図柄に合わせて数種類のイネを植え分けていく参加者=浜田市金城町小国
 島根県浜田市金城町小国の水田で31日、葉や穂の色が異なる複数種類のイネを植えて絵を描く「田んぼアート」の田植えがあった。地元の子どもや大人の約30人が、夏以降に「出現」するアートを思い描きながら、手植えした。

 地元の農業生産法人・藤若農産が水田に親しんでもらおうと、2011年に始め、10回目。例年は参加者を広く募っているが、今年は新型コロナウイルスの感染状況を考慮し、地元からの参加にとどめた。
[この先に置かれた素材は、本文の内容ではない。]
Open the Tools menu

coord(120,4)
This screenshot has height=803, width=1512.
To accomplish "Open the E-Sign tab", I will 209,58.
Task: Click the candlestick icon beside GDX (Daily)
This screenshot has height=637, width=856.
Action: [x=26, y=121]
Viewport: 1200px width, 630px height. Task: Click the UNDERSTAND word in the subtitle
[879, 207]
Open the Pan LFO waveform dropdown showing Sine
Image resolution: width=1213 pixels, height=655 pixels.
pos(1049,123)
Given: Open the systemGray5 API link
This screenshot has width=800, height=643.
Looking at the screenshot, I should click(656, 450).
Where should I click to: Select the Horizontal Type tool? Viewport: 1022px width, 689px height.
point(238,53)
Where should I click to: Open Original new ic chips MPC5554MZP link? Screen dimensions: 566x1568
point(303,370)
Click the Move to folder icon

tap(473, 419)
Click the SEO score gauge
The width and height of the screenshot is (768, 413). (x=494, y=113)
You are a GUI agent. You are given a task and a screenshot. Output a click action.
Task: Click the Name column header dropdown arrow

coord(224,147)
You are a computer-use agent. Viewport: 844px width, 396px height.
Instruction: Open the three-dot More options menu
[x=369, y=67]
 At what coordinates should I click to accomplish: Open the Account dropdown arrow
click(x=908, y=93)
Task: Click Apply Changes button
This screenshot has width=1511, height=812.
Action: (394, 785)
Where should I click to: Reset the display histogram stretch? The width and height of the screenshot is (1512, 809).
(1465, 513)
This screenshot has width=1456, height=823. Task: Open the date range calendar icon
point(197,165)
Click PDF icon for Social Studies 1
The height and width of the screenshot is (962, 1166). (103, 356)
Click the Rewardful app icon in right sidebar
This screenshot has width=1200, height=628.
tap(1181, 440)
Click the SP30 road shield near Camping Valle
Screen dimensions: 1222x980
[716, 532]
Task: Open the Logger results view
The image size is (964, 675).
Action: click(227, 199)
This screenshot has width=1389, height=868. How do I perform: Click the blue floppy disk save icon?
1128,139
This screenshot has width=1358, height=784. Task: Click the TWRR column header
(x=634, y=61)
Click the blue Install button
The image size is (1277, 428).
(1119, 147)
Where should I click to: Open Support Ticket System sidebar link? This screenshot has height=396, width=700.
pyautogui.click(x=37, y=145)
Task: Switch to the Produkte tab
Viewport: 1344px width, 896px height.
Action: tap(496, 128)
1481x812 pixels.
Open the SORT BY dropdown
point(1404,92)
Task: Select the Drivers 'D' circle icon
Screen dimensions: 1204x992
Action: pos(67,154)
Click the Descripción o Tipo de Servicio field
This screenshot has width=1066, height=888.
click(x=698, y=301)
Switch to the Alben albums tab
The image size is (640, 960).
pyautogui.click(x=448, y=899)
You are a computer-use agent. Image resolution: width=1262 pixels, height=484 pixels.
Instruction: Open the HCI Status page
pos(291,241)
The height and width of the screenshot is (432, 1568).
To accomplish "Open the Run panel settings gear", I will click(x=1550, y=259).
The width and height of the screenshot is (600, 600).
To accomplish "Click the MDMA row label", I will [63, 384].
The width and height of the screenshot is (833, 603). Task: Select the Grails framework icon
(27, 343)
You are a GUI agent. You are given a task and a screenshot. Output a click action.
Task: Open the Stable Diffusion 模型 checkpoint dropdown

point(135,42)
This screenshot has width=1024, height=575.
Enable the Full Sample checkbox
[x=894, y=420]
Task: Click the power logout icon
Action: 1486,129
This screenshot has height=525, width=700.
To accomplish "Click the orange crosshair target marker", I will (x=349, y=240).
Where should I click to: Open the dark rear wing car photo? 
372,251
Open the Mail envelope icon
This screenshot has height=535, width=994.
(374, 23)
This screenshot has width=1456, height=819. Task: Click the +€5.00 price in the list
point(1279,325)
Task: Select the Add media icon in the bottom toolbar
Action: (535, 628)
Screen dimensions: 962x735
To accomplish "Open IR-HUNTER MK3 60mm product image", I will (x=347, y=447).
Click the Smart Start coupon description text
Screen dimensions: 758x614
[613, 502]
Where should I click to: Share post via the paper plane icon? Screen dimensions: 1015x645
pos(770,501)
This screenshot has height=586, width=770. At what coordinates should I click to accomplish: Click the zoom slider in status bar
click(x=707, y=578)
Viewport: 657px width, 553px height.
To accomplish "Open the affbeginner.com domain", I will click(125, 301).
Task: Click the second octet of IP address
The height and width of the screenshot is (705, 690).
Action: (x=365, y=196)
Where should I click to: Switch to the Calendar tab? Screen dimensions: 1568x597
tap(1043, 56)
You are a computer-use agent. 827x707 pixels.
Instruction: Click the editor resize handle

 小雨が降る中、参加者はキャンパスとなる縦75メートル、幅20メートルの水田で、横一列になって一斉に手植えを開始。ナイロンテープを張って区分けされたネズミの図柄に合わせ、もち米や、葉が白く育ったり、穂が赤く実ったりする観賞用イネの計5種類を植え分けた。

 絵はイネが育った夏頃から徐々に浮かび上がるといい、9月に見ごろを迎える。毎年参加している浜田市立金城中学校1年の河崎葵さん(12)は「どんなネズミの絵になるのか、秋になるのが楽しみ」と話した。